BARACK OBAMA: The chicken crossed the road because it was time for a change! The chicken wanted change!
JOHN MC CAIN: My friends, that chicken crossed the road because he recognized the need to engage in cooperation and dialogue with all the chickens on the other side of the road...
SARAH PALIN: Because by golly, I was gonna shoot his sorry liberal but for blocking my view of Russia!
HILLARY CLINTON: When I was First Lady, I personally helped that little chicken to cross the road. This experience makes me uniquely qualified to ensure right from Day One that every chicken in this country gets the chance it deserves to cross the road. But then, this really isn't about me.
GEORGE W. BUSH: We don't really care why the chicken crossed the road. We just want to know if the chicken is on our side of the road, or not. The chicken is either against us, or for us. There is no middle ground here.
DICK CHENEY: Where's my gun?
COLIN POWELL: Now to the left of the screen, you can clearly see the satellite image of the chicken crossing the road.
BILL CLINTON: I did not cross the road with that chicken. What is your definition of crossing?
AL GORE: I invented the chicken.
JOHN KERRY: Although I voted to let the chicken cross the road, I am now against it! It was the wrong road to cross, and I was misled about the chicken's intentions. I am not for it now, and will remain against it.
AL SHARPTON: Why are all the chickens white? We need some black chickens.
DR. PHIL: The problem we have here is that this chicken won't realize that he must first deal with the problem on this side of the road before it goes after the problem on the otherside of the road. What we need to do is help him realize how stupid he's acting by not taking on his current problems before adding new problems.
OPRAH: Well, I understand that the chicken is having problems, which is why he wants to cross this road so bad. So instead of having the chicken learn from his mistakes and take falls, which is a part of life, I'm going to give this chicken a car so that he can just drive across the road and not live his life like the rest of the chickens.
ANDERSON COOPER, CNN: We have reason to believe there is a chicken, but we have not yet been allowed to have access to the other side of the road.
NANCY GRACE: That chicken crossed the road because he's guilty! You can see it in his eyes and the way he walks.
PAT BUCHANAN: To steal the job of a decent, hardworking American.
MARTHA STEWART: No one called me to warn me which way that chicken was going. I had a standing order at the Farmers Market to sell my eggs when the price dropped to a certain level. No little bird gave me any insider information.
DR SEUSS: Did the chicken cross the road? Did he cross it with a toad? Yes, the chicken crossed the road, but why it crossed I've not been told.
ERNEST HEMINGWAY: To die in the rain, alone.
JERRY FALWELL: Because the chicken was gay! Can't you people see the plain truth? That's why they call it the other side. Yes, my friends, that chicken is gay. And if you eat that chicken, you will become gay, too. I say we boycott all chickens until we sort out this abomination that the liberal media whitewashes with seemingly harmless phrases like the other side. That chicken should not be crossing the road. It's as plain and as simple as that.
----------
STATED TASK A: Copy the records below line for line, the ones giving pixel sizes and click coordinates, but leave the pictures out of your copy.

RECORDS SHOWN:
----------
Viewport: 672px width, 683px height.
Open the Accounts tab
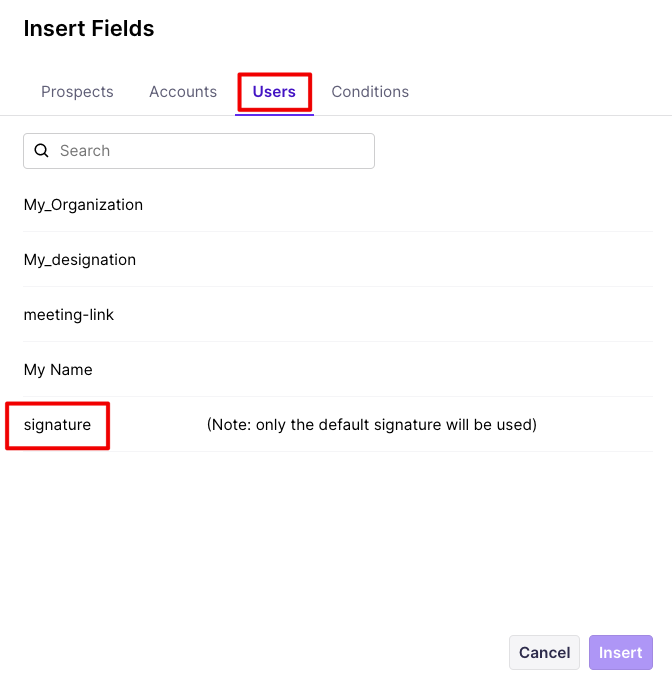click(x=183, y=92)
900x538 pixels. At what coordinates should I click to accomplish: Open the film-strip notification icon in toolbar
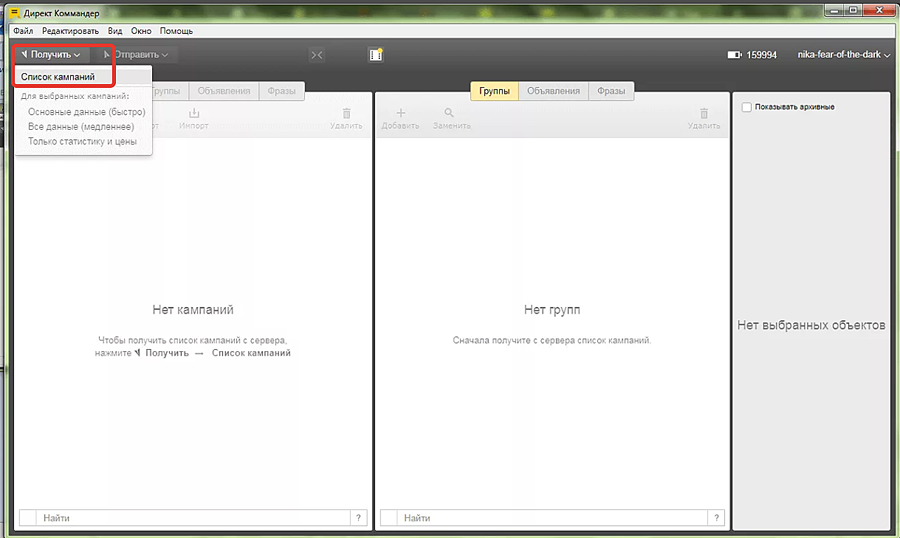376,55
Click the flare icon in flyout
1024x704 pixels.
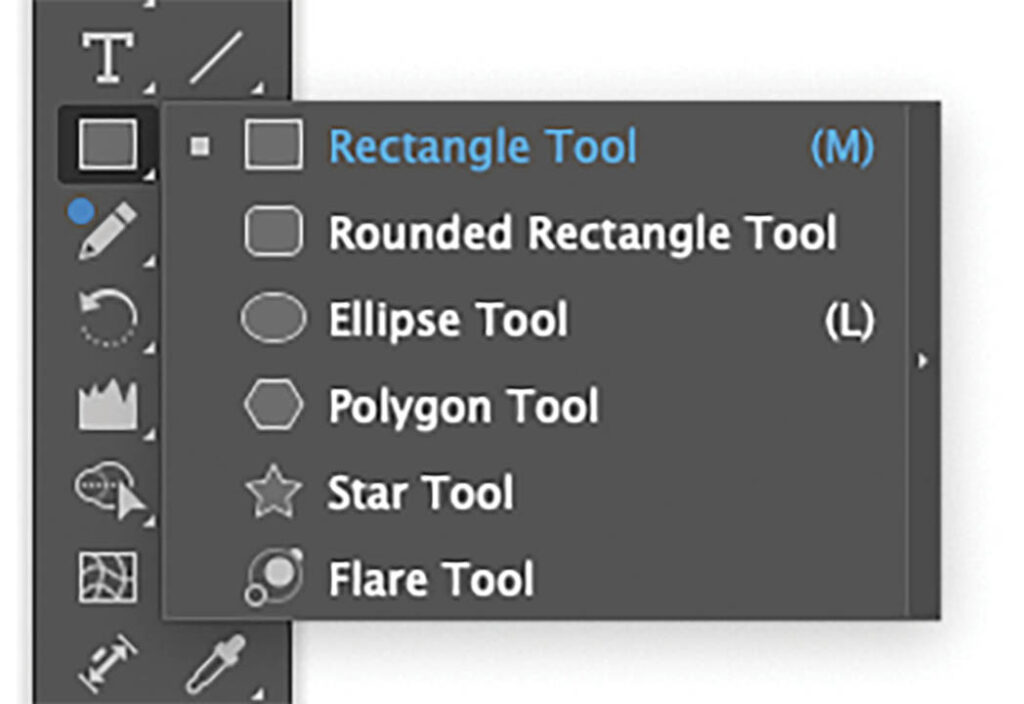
----------
STATED TASK B:
Answer from the passage on why the chicken crossed the road:
(i) What does Al Gore say he invented?
(ii) What does Dick Cheney ask?
(iii) What does Oprah plan to give the chicken?

EXERCISE ANSWER A:
Viewport: 672px width, 683px height.
Open the Accounts tab
click(x=183, y=92)
900x538 pixels. At what coordinates should I click to accomplish: Open the film-strip notification icon in toolbar
376,55
Click the flare icon in flyout
1024x704 pixels.

EXERCISE ANSWER B:
(i) The chicken.
(ii) "Where's my gun?"
(iii) A car.